Get in the habit of encouraging
Published 6:00 am Saturday, July 7, 2012
Let me share some newspaper headlines I found:
•“Kids make nutritious snacks”
Trending
•“Miner refuses to work after death”
•“Local high school dropouts cut in half”
•“Juvenile court to try shooting defendant”
•“For sale: Antique desk suitable for lady with thick legs and large drawers”
•“Snake for sale: Eats anything and is fond of small children”
I love this story about a reporter who interviewed a 104-year-old woman.

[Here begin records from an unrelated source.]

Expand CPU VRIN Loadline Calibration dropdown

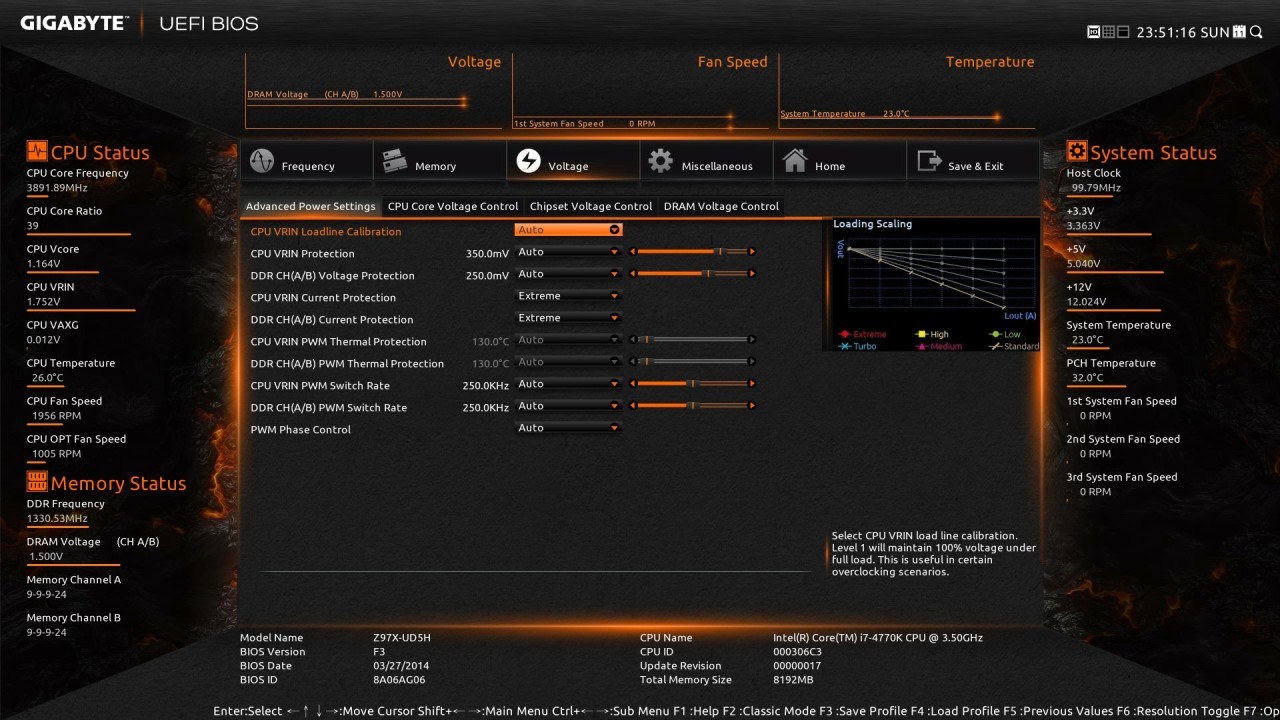568,230
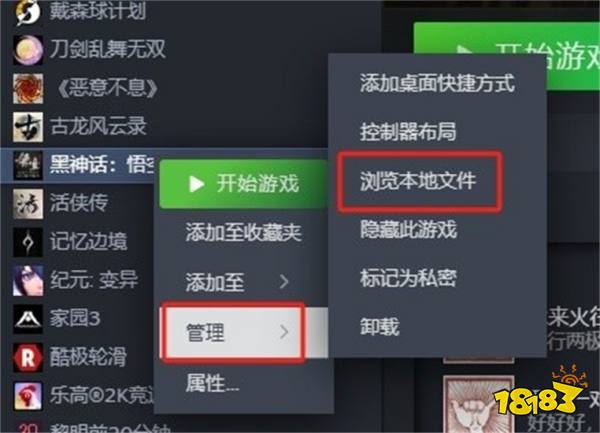Select the 纪元: 变异 game icon

(x=28, y=281)
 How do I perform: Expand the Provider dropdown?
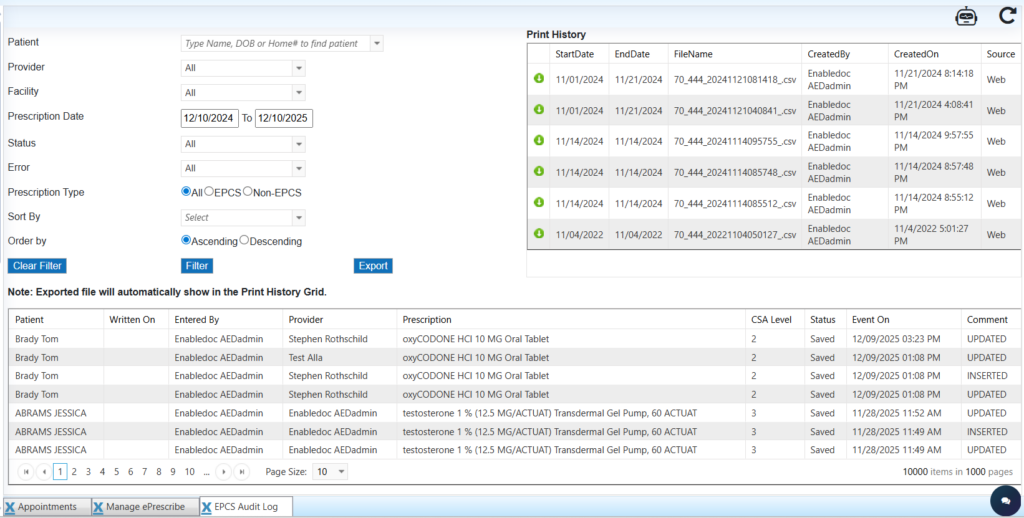coord(298,68)
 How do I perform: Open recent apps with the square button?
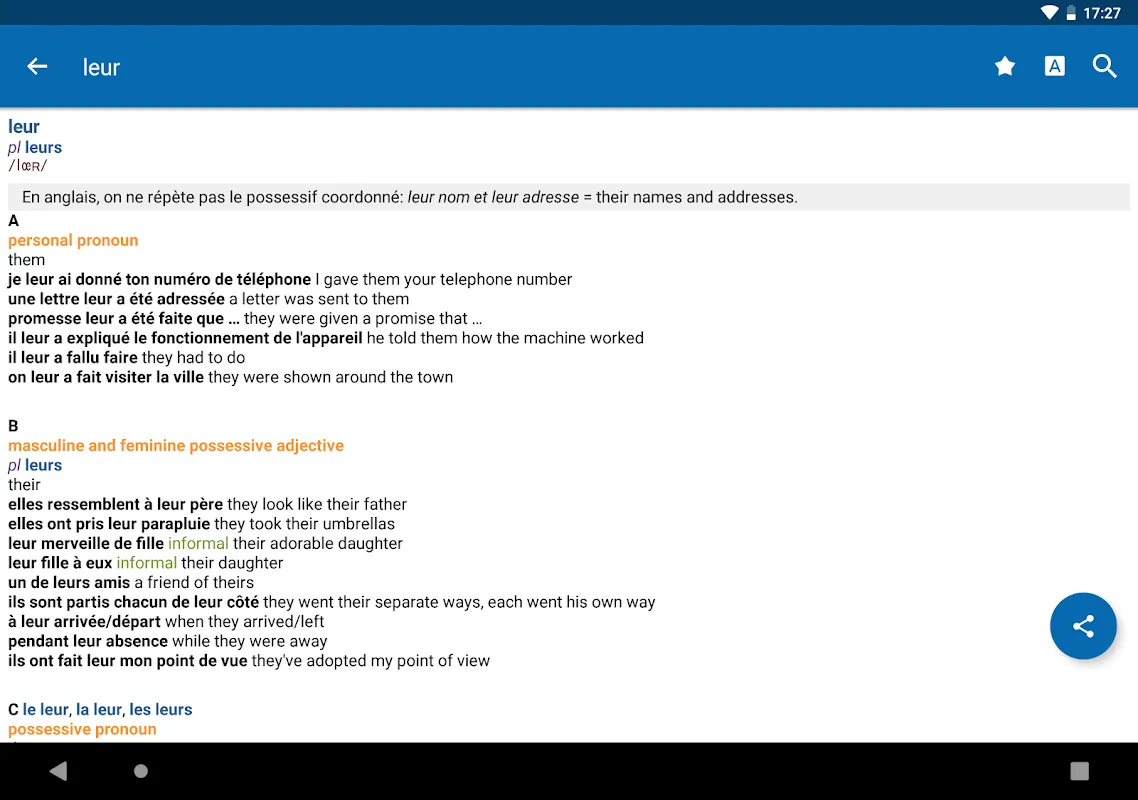[x=1079, y=771]
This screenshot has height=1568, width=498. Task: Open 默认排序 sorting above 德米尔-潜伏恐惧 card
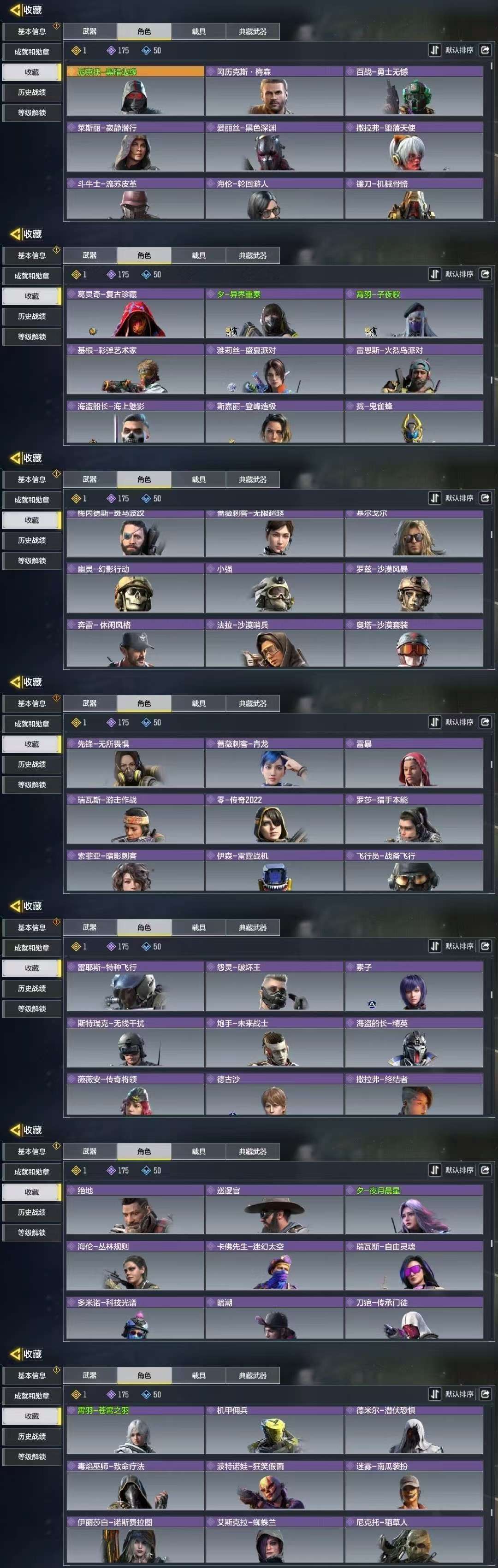pyautogui.click(x=459, y=1394)
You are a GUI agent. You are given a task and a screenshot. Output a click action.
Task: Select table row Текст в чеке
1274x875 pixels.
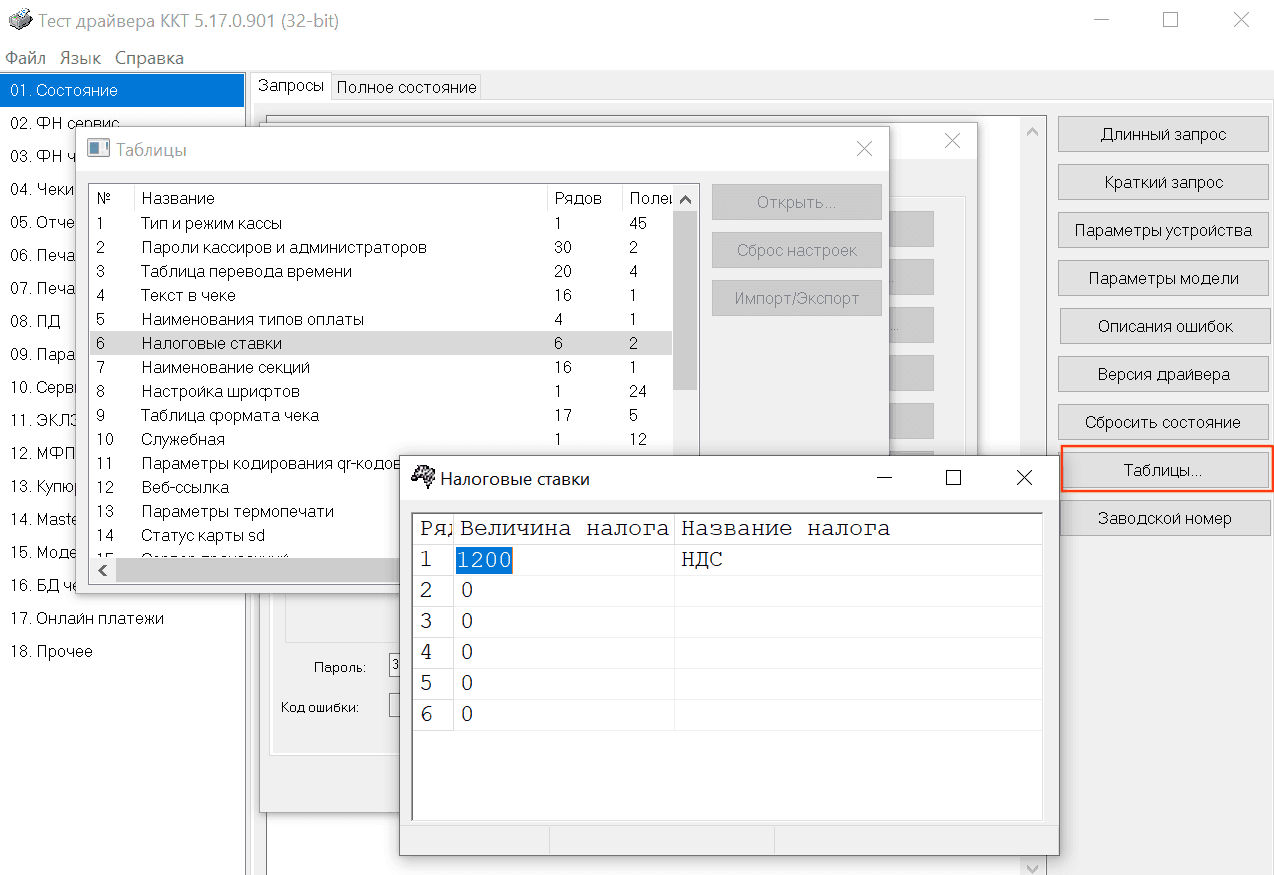point(188,295)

The reporter asked: “What do you think is the best thing about being 104?” She replied: “No peer pressure.”
Trending
We are always communicating. With our words, we are either building someone up or we are tearing them down. Even when we are saying nothing, we are communicating.
One thing we need to communicate to our spouse is words of encouragement. In fact, giving encouragement to our spouse could perhaps be one of the best gifts we could give them.
If month after month, year after year, our words are abrasive and negative, it can erode even the healthiest marriage. We know the impact of negative words on relationships. It’s not enough to just avoid saying hurtful and negative things to our spouse. We need to feed our spouse a daily portion of encouragement.
Celeste Holm wrote: “We live by encouragement and die without it – slowly, sadly, angrily.” We, as humans, cannot help but to be impacted by the words of others.
To be effective in affirming your spouse, you need to have an understanding of what energizes him or her. It’s more than just tossing a compliment at them. It’s about discovering what he or she values. It’s not only about what they do that we affirm, but it’s also who they are.
The most meaningful affirmations come from a sincere heart that observes what really matters to your mate. These words of encouragement can be in the form of the spoken word, but also in written form. For example, a thoughtful card or little handwritten notes left strategically for your spouse to find can also speak volumes.
Another thing that speaks volumes to most spouses is encouraging and edifying them in public, to their peers, not just doing these things in private. Now, to those who have a tendency of brushing off compliments – don’t. This never feels good to the one giving the compliment and can discourage them from communicating affirmations. Simply say “thank you.”
Sometimes it can be difficult to accept compliments, for various reasons, but it’s still worth the effort. Mark Twain once said, “I could live two months off of one compliment.” We all need affirmation.
Today would be a good day to start the habit of offering daily encouragement to your spouse. In fact, this would be a good assignment to get you started: Write a love letter to your spouse, then give it to him/her at dinner or sometime when you are on a date.
And here is a final thought – once you get the ball rolling with words of encouragement for your spouse, broaden your horizons. Offer words of encouragement to your kids, your neighbors, your co-workers, even the lady at the McDonald’s drive-through or the kid working at Minit Mart. You never know how your words could be just the thing to help someone make it through their day or brighten their day. It can have a tendency of snowballing in a positive direction if we all decide to speak up.
— Dr. Rick Roepke is a certified cognitive behavioral therapist and a certified Christian marriage and family therapist with Christian Family Institute.